Saved data entries
>>>

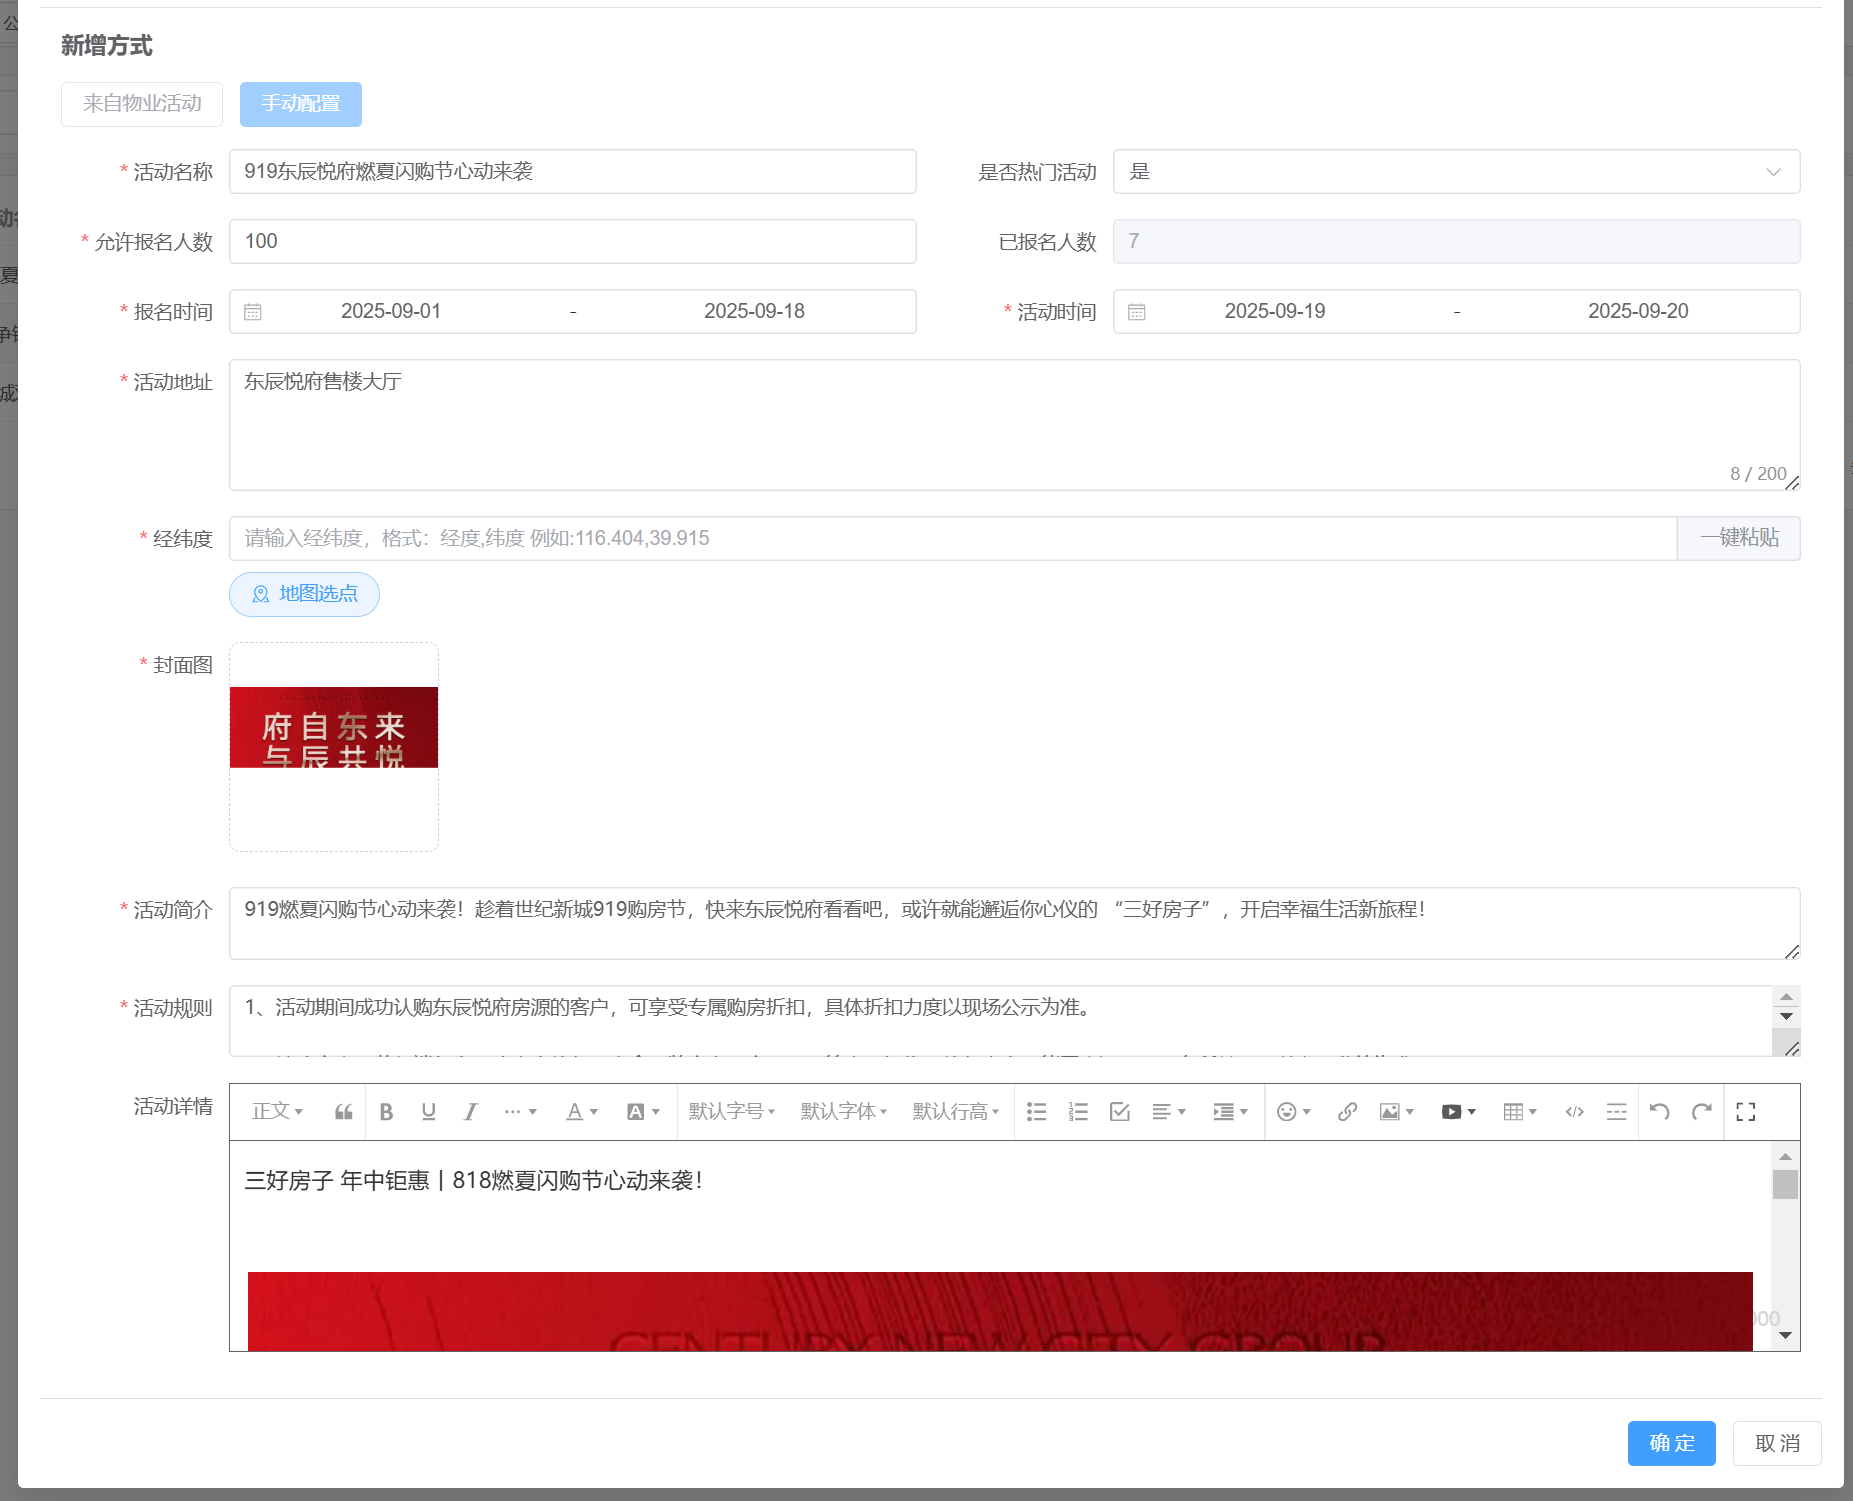Insert a todo checkbox list
Image resolution: width=1853 pixels, height=1501 pixels.
tap(1119, 1112)
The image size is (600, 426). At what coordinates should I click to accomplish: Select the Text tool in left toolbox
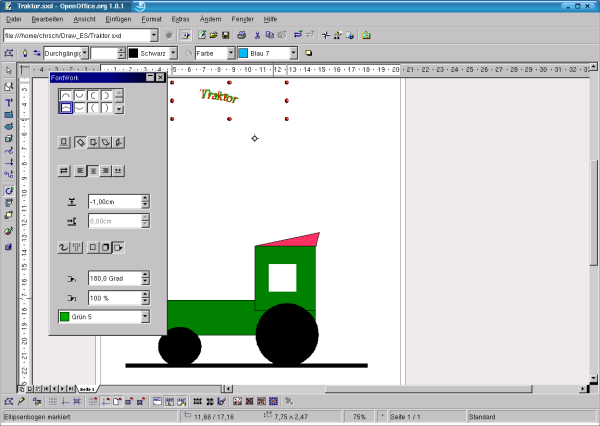(x=9, y=101)
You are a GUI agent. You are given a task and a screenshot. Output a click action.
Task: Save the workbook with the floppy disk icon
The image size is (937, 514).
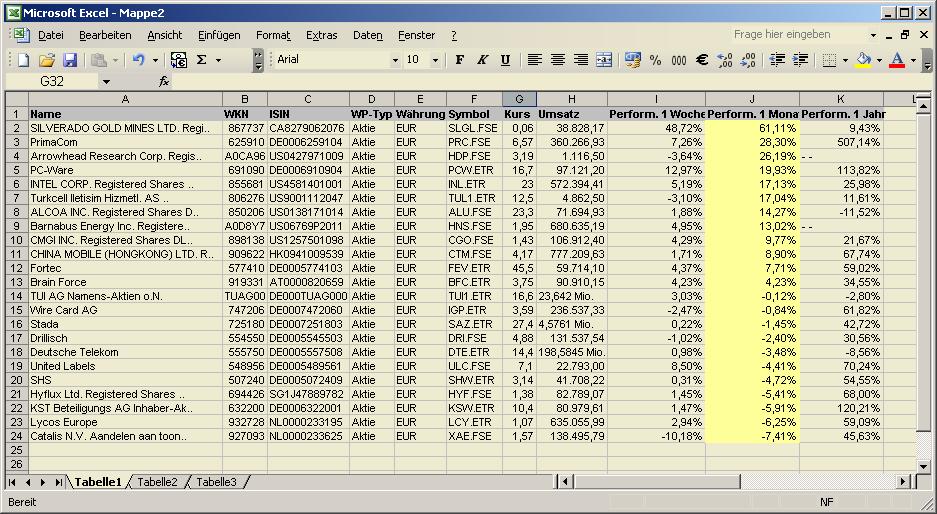[70, 60]
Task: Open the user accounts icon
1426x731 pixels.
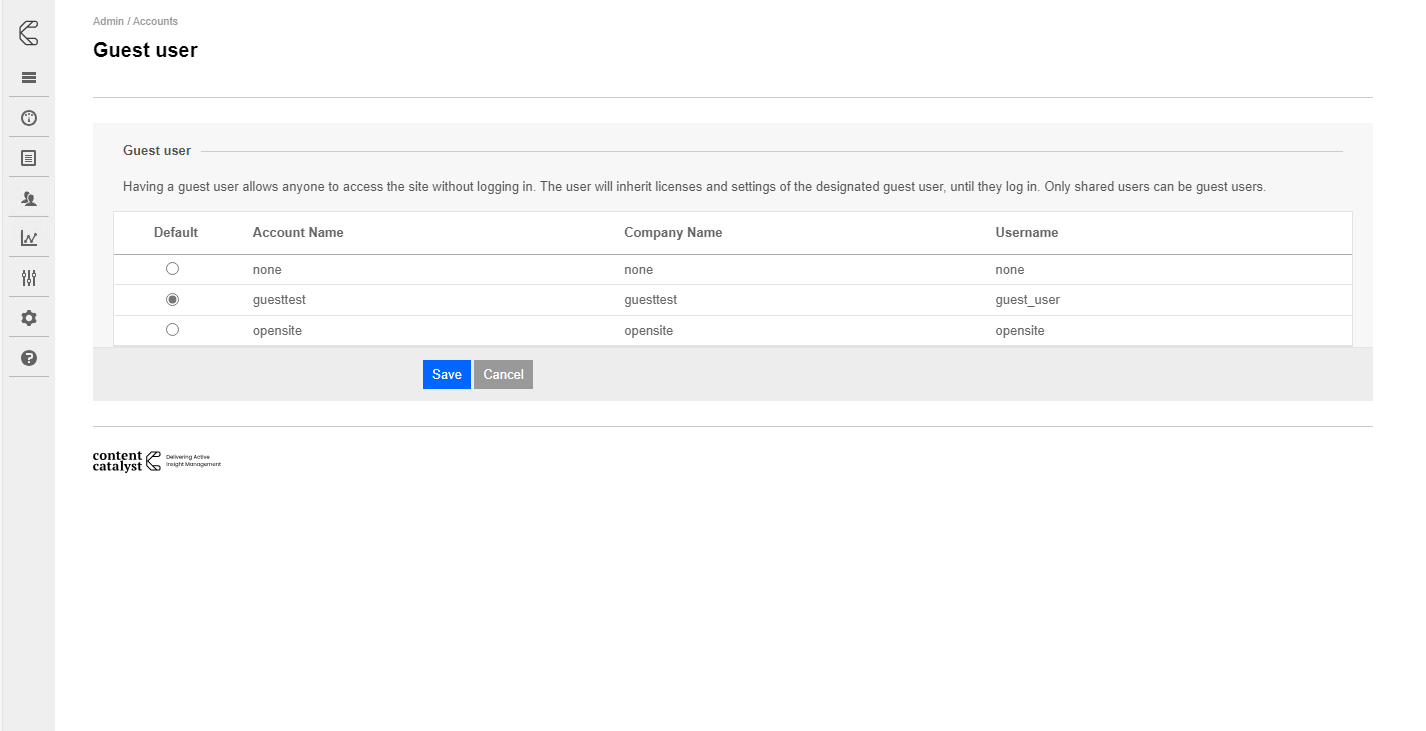Action: click(x=28, y=197)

<<<

*What is being asked*
Your task is to give again, unchanged, the lines from the line that contains "Task: Save the" to the end of the records. Include both end lines but no pictures.

*Answer to this exercise*
Task: Save the workbook with the floppy disk icon
The image size is (937, 514).
[70, 60]
Task: Open the user accounts icon
1426x731 pixels.
Action: click(x=28, y=197)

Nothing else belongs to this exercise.